Upon loading of a P-B specimen, the GFRP sheet beneath the loading point bowed downward and separated from the loading block, causing the loading block to exert the load directly onto the webs on both sides, and the concavity increased with increasing load. This was because there was no supporting core within the component, which was a typical thin-walled hollow component. Under the action of the transverse load, a transverse bending moment was applied to the upper and lower sheets, and because the transverse flexural capacity of the FRP sheets was quite weak, obvious concave deformation of the upper sheet occurred. When the load reached 11.5 kN, the pipe suddenly produced a loud cracking sound, and the load abruptly decreased. The initial failure occurred at the junction where the web and the upper sheet intersected. Because the transverse stress at this location was rather large, transverse cracks first formed in the matrix (Fig 7(a)). With continued loading, constant cracking sounds were heard from the GFRP, and the cleavages expanded to both ends of the beam.
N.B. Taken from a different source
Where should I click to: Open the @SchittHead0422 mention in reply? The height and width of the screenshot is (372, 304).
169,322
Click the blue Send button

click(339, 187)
The deflection increased significantly, the load declined continuously, and the webs on both sides beneath the loading point bulged slightly outward. When the beam was loaded to a deflection of 7.5 mm, the GFRP produced a clear tearing sound, and horizontal cleavages appeared on the lower side on one side of the web (Fig 7(b)). With continued loading, the load remained nearly unchanged, and the deflection increased rapidly. When the deflection reached 14 mm (approximately 1/50 of the span), the horizontal cleavages of the webs on both sides split to both ends (Fig 7(c)), and at this time, the loading was terminated. This experimental result was similar to that reported by Wu et al. in the literature [21], in which case the failure occurred at the edge at the intersection between the top surface beneath the loading point and the web, and the web exhibited horizontal cracks. The primary causes of this phenomenon were that the pultruded GFRP profile was a thin-walled component and the main fibers (in addition to the FRP sheet, there was a layer of fiber felt on both the external and internal surfaces) that sustained the stress were distributed along the lengthwise direction of the beam. Therefore, the transverse mechanical performance was relatively weak.
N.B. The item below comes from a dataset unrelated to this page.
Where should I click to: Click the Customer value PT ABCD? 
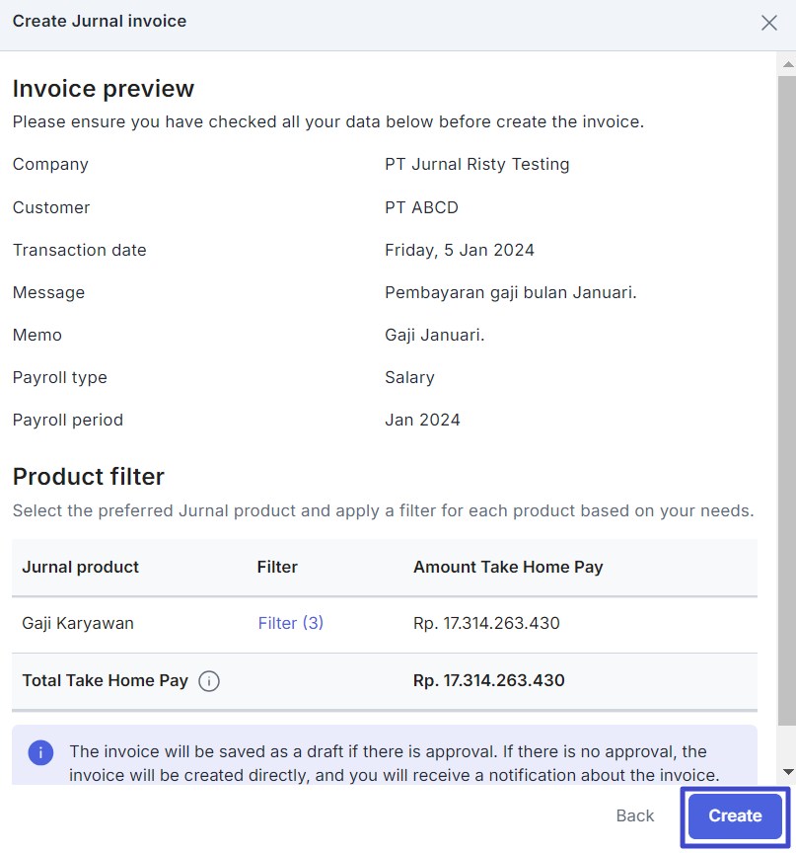[421, 207]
(a) Fiber cleavage at the corner. (b) Fiber cleavage in the web. (c) Split to the end of the beam.
NG-B Specimens.
The deflection of the NG-B specimens increased with increasing load. When the load reached 41 kN, the specimen produced a slight snapping sound near the loading point; however, there was no visible cleavage. Therefore, both the load and deflection could continue to increase. When the load reached 47 kN, a loud rupturing sound suddenly occurred, and the load decreased to 19 kN. At this time, a transverse rupture on the top sheet of the specimen developed along the loading block boundary, and the rupture expanded to the webs on both sides (Fig 8(a)). With continued loading, the deflection increased rapidly, and the load decreased slowly. Under loading, the webs on both sides gradually buckled outward (Fig 8(b)), indicating that the GFRP sheet had already separated from the paulownia wood core. With continued loading and displacement, the webs were damaged by the shearing force and the ruptures gradually expanded to the bottom of the beam (Fig 8(c)). When the deflection reached 52 mm (approximately 1/14 of the span), the loading was terminated. At this time, the remaining load was 13 kN. Failure occurred in the side webs of the specimen in this experiment, similar to the failure observed in a composite sandwich beam in the edgewise position in a bending test performed by Manalo [36]. However, the overall failure process was different. Because the beam tested in the cited experiment had no upper or lower sheet, under the transverse load, the upper part of the web sustained enormous pressure, and finally, compression failure occurred. In contrast, the lower part of the web sustained a large tensile force, and ultimately, tensile failure occurred. In this experiment, however, GFRP sheets surrounded the specimen. The upper and lower sheets sustained high pressure and tension, respectively, thereby lowering the positive stress of the web, and the web exhibited outward buckling failure.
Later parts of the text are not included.